On connaissait la proximité idéologique d’Ennahdha avec le Cheikh Hassan Tourabi, tous deux se réclamant d’un islamisme qu’ils disent modéré. Ce qui n’a pas empêché le second d’étendre – sous la dictature de Jaafar Al Nemeyri dont il fut l’allié – l’application de la chariâa à tous les soudanais, chrétiens compris. Précipitant ainsi son pays dans une guerre civile de vingt ans, qui s’est achevée par sa scission en 2011, année de notre révolution.

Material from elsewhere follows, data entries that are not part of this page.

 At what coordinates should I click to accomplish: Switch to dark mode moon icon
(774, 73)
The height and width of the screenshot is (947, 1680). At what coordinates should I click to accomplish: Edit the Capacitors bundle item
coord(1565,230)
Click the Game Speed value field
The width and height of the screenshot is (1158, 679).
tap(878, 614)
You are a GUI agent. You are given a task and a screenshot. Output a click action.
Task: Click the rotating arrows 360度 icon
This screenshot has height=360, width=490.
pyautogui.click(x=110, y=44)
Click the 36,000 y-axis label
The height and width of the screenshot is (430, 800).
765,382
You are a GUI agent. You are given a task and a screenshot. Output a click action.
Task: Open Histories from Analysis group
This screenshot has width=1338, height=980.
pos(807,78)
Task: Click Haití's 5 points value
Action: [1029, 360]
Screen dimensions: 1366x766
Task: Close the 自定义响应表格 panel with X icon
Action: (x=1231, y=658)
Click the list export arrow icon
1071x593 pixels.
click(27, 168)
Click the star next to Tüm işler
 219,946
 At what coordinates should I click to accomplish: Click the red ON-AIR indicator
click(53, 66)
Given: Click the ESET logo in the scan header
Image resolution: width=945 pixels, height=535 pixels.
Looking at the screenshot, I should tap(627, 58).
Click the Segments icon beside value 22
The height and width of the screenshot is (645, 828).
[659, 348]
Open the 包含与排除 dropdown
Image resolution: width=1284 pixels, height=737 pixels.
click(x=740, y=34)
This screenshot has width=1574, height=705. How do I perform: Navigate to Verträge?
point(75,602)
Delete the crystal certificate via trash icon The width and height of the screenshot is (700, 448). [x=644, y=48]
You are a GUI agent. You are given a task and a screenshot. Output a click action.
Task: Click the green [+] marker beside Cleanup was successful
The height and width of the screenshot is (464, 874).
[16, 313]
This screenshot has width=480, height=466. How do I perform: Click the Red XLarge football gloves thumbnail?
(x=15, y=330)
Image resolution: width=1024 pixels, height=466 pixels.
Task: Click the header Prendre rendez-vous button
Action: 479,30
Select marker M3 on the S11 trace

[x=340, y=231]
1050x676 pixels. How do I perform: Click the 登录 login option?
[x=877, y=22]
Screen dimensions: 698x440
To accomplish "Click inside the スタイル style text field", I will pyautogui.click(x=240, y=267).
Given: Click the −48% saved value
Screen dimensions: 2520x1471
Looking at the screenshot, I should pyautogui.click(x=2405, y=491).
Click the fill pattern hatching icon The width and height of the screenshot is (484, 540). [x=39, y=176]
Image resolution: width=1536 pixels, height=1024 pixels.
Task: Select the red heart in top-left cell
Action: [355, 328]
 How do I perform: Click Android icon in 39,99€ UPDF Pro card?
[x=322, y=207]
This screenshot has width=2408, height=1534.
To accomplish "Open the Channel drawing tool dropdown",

Et voilà que notre pays se retrouve une année plus tard logé à la même enseigne que le Soudan ! Pas encore un état terroriste certes, nos dirigeants n’étant pas sous le coup de mandats d’amener internationaux. Mais déjà plus un pays fréquentable, que le gouvernement américain qualifie d’insécure et dont il déconseille la visite à ses citoyens, et a fortiori à ses investisseurs. Les martyrs de la révolution, tombés pour le droit à un emploi et à la dignité qu’il procure, apprécieront ce coup de pied aux investissements que les salafistes leur offrent en guise de cadeau posthume.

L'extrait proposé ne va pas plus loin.